Action item:
Using the records below, locate all lines containing "plus" and return them.
=== Begin Enclosure ===
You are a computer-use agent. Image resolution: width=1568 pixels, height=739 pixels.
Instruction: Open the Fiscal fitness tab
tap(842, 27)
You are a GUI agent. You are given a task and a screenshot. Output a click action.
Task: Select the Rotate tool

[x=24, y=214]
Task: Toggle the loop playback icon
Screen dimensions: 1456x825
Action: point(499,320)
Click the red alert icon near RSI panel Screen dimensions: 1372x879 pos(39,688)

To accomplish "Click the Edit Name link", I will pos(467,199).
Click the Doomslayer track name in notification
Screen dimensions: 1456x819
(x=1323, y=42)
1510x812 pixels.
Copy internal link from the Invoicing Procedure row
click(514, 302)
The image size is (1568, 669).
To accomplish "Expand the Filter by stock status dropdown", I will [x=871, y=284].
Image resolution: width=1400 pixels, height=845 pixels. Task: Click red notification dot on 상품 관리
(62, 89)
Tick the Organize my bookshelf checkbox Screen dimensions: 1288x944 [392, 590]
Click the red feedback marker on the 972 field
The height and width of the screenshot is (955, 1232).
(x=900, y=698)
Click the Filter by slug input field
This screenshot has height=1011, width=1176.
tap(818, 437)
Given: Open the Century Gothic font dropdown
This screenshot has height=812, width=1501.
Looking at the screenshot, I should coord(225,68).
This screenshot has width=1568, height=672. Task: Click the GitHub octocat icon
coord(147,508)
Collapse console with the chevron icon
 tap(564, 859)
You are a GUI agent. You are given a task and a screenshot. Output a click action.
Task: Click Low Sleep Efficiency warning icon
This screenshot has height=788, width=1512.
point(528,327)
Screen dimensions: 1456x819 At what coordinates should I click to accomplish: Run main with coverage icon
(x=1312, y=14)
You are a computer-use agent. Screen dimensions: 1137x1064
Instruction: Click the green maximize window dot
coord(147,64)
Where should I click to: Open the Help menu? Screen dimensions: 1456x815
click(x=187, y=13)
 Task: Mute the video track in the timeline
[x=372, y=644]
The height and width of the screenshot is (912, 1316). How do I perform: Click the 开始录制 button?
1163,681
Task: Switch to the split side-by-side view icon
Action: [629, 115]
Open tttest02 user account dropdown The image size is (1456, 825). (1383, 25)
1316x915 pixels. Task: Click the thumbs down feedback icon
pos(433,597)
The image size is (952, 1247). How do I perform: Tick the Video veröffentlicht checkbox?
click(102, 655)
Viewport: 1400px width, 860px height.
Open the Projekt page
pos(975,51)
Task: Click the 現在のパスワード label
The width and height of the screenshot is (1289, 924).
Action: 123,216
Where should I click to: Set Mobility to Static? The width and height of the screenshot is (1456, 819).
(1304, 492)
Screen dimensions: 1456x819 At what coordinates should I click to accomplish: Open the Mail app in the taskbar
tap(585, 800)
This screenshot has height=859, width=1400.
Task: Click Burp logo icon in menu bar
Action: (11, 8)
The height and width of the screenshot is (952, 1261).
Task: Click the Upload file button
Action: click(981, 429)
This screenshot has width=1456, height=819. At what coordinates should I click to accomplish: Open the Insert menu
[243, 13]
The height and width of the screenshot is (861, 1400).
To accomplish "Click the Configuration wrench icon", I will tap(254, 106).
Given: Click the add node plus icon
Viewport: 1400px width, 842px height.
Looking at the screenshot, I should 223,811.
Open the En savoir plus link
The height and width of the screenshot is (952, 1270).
=== End Enclosure ===
Solution for this exercise:
Given: Click the add node plus icon
Open the En savoir plus link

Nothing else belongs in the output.